# What is that yellow "stuff" on the belly of my Amano shrimp?



## Zak Rafik (11 Sep 2014)

Hi guys
I just noticed that one of my Amano/Yamato shrimp had this yellow stuff under its belly. 

Are those eggs?

Can someone clarify on this?
Thanks and Cheers
Raffik







Sent from my iPhone using Tapatalk


----------



## sciencefiction (11 Sep 2014)

It looks like eggs. However the larvae won't survive in fresh water. They need specific brackish conditions to grow.


----------



## Edvet (11 Sep 2014)

yup


----------



## Zak Rafik (11 Sep 2014)

sciencefiction said:


> It looks like eggs. However the larvae won't survive in fresh water. They need specific brackish conditions to grow.



Hi
Thanks for your reply.
Happy to know my shrimps are in good enough health to breed. Sad they won't survive. 

Is this quite common for the Amano shrimps to have eggs while being kept in  freshwater tanks?

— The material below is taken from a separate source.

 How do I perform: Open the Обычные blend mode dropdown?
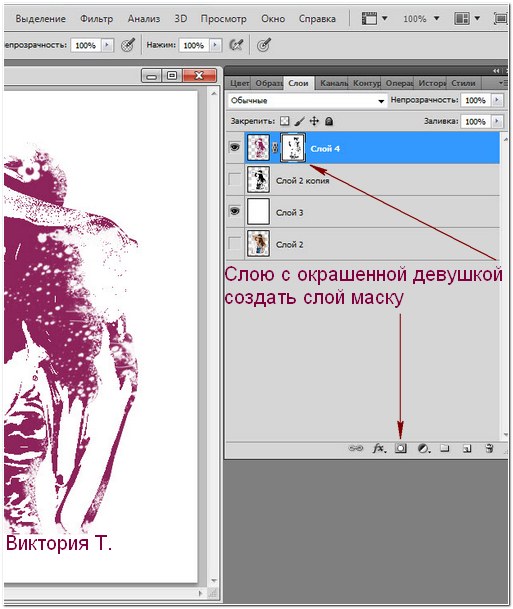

How about Red Cheery shrimps? I had just introduced 25 of them into my tank about 2 weeks ago. 

Cheers
Raffik


----------



## sciencefiction (11 Sep 2014)

Yes, adult amanos can get berried in fresh water, not uncommon. Cherry shrimp are fresh water shrimp and give birth to miniature versions of themselves so they'll have no problem breeding.


----------



## Chris Jackson (11 Sep 2014)

It is said Amano shrimp larvae need a salt water phase but I'm pretty certain the the shrimp have been breeding in my tank for years now because I haven't bought any new ones since maybe 2005 and yet I still have a mix of juveniles and adults. It's a very well established 120 x 60 x 60 tank with lots of java moss undergrowth etc. that may help keep larvae safe. Larvae getting washed down stream to the sea maybe the ideal breeding scenario in the wild but it really seems it isn't essential for breeding success...


----------



## Yo-han (12 Sep 2014)

A mix of juveniles and adult or a mix of large females and small males. I bet the last! Every time someone mentioned breeding in fresh water, either they thought the much smaller males were young shrimp or they didn't possessed real Amano shrimp. It's simple not possible!


----------



## Chris Jackson (12 Sep 2014)

Could be indeed. I'm just amazed by the lifespan so thought well maybe they are breeding...


----------



## ltsai (13 Sep 2014)

Zak Rafik said:


> How about Red Cheery shrimps? I had just introduced 25 of them into my tank about 2 weeks ago.



They should breed like crazy in a well established tank. Sadly, I can't make them survive in mine. I'm now left with 1 after I bought those 50 pcs/$10 bag.


----------